Archive for August 23rd, 2007

Unbreak Mailody

Jure Repinc posted a small review of the book The Book of Qt 4
The Art of Building Qt Applications
by Daniel Molkentin. My copy arrived yesterday from amazon.de. After hacking all day in PHP – I love that language, but I deny I ever said that when asked in public – I thought I read some chapters.

It’s indeed a very nice book. It explains understandably why you should put things on the stack or the heap, it’s better to remember when you understand why something is done a certain way then just doing so. Also I never understood what was meant by implicitly sharing. All clear now. Qt is smart.

I also came to some solution for Mailody. In the KDE3-series it was optmized to show a large amount of headers in threads quickly. Of course in Qt4 this can all be thrown away.
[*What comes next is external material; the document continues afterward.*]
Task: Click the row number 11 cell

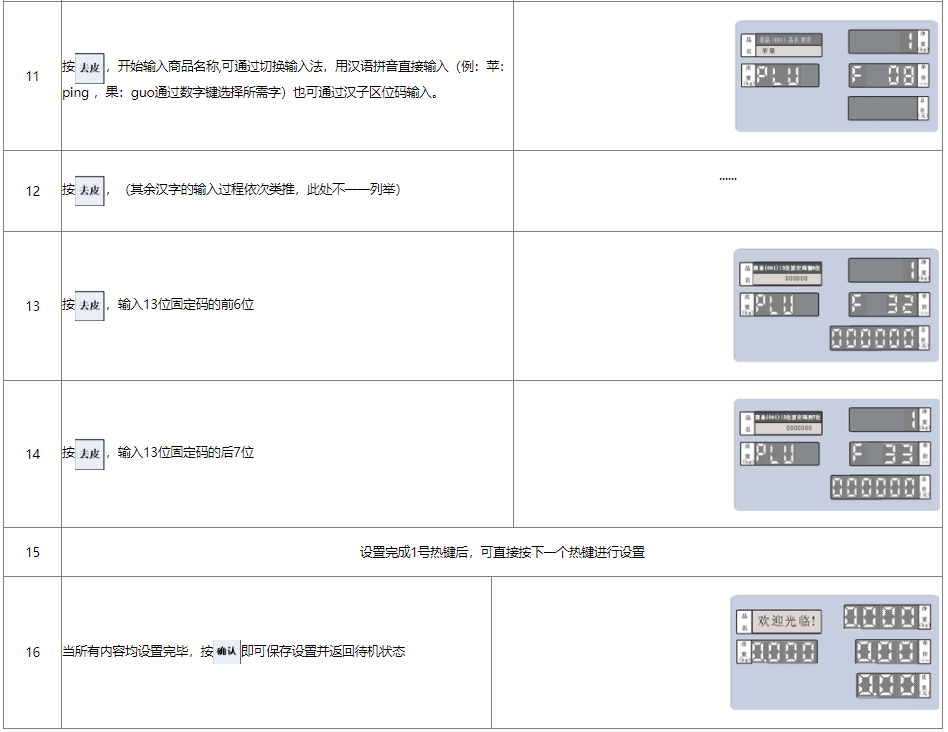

Even more, the whole system of the header list was rewritten in a model/view. But I never got the same performance of the KDE3 Mailody. This due to a combination of bad implementation of the model/view framework and the previous optimalisations now biting me.

The Book pointed me to the obvious answer to my problem though. Mailody uses a sqlite backend for caching the mails. Qt now has Sql classes, so it should be possible to use Qt for accessing the database, which alse removes the dependency on libsqlite (I think). Using those classes is not spectacular, but what is spectacular that there is a Qt model for the Sql-database. This means I can get rid of the whole model part I wrote (and that stinks) and use a standard QSqlQueryModel in combination with a slightly adjusted QTreeView.
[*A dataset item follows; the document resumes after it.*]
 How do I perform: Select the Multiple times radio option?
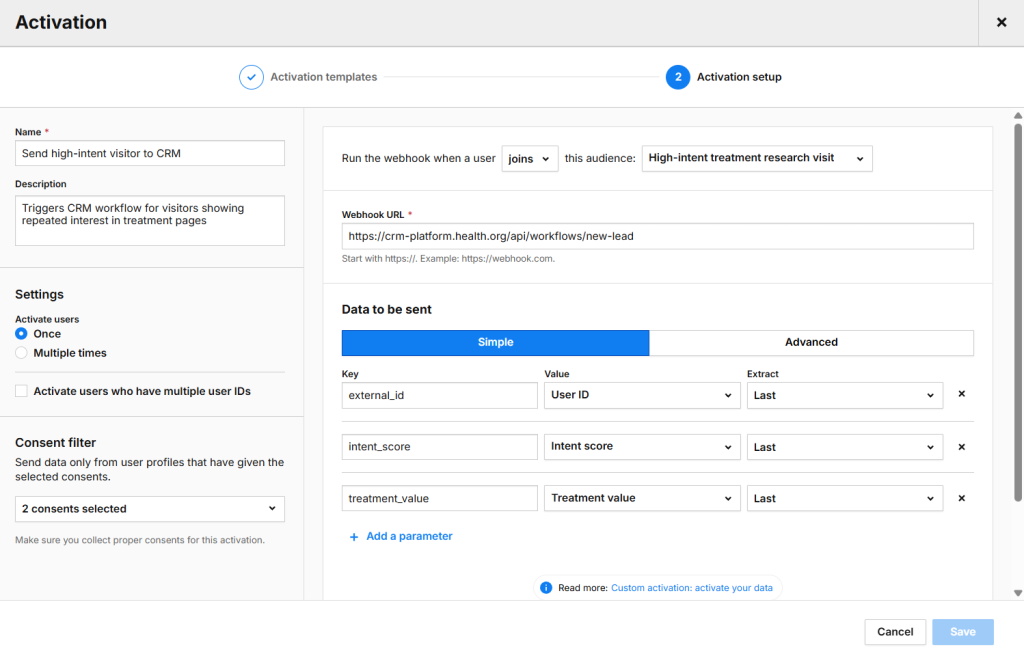click(21, 353)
It would have been nice if the book told me something about the performance of all those classes. In what ways are the qt-sqlite classes faster then the regular implementation? What is the performance of the model/view approach. For Qt3 I made a system that only parses the main part of the headers when the those headers had to be shown in the headerview. So as long as the user is at the bottom of the mailbox, the headers of the messages at the top are not yet filled in, only when the user scrolls up and the headers are needed, those were parsed and shown. Which makes it pretty fast, as the parsing of the messages is the time consuming part. It would have been nice to get a feeling how it’s done in Qt’s-Interview, but I can also understand that’s out of scope for the book.
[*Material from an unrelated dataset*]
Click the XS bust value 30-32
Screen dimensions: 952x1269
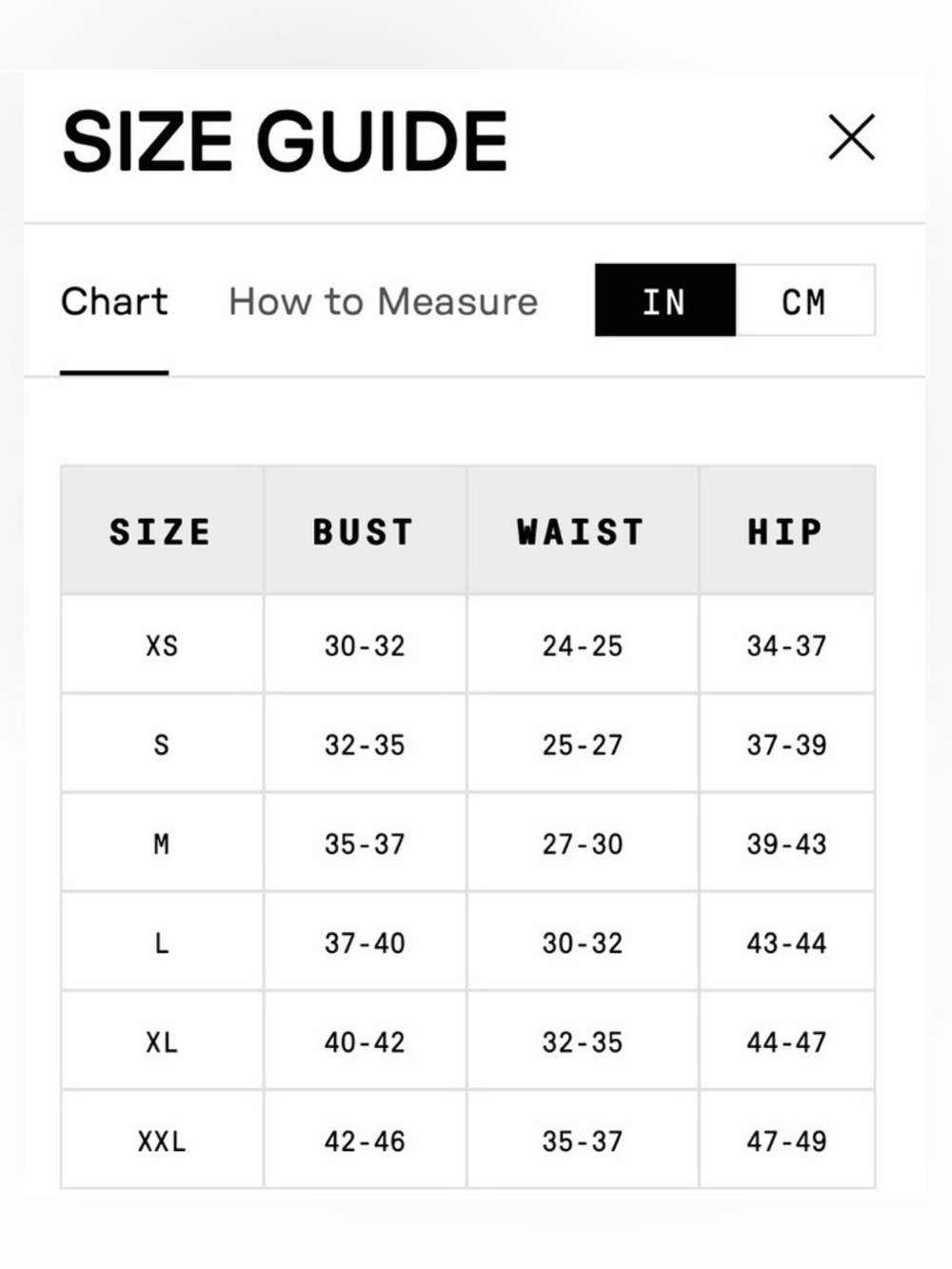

When I have the model/view setup correctly, the threading part should be done in the mapToSource() and mapFromSource() within the proxy, but that can be done at a much later date. Till already told me to do it in the proxy and the book told me the same. I better listen and do it that way.

I’ve not been very active on Mailody lately, but that might change. But ideally I would finish the book first. And the one from Johan Thelin too. And finish RSIBreak.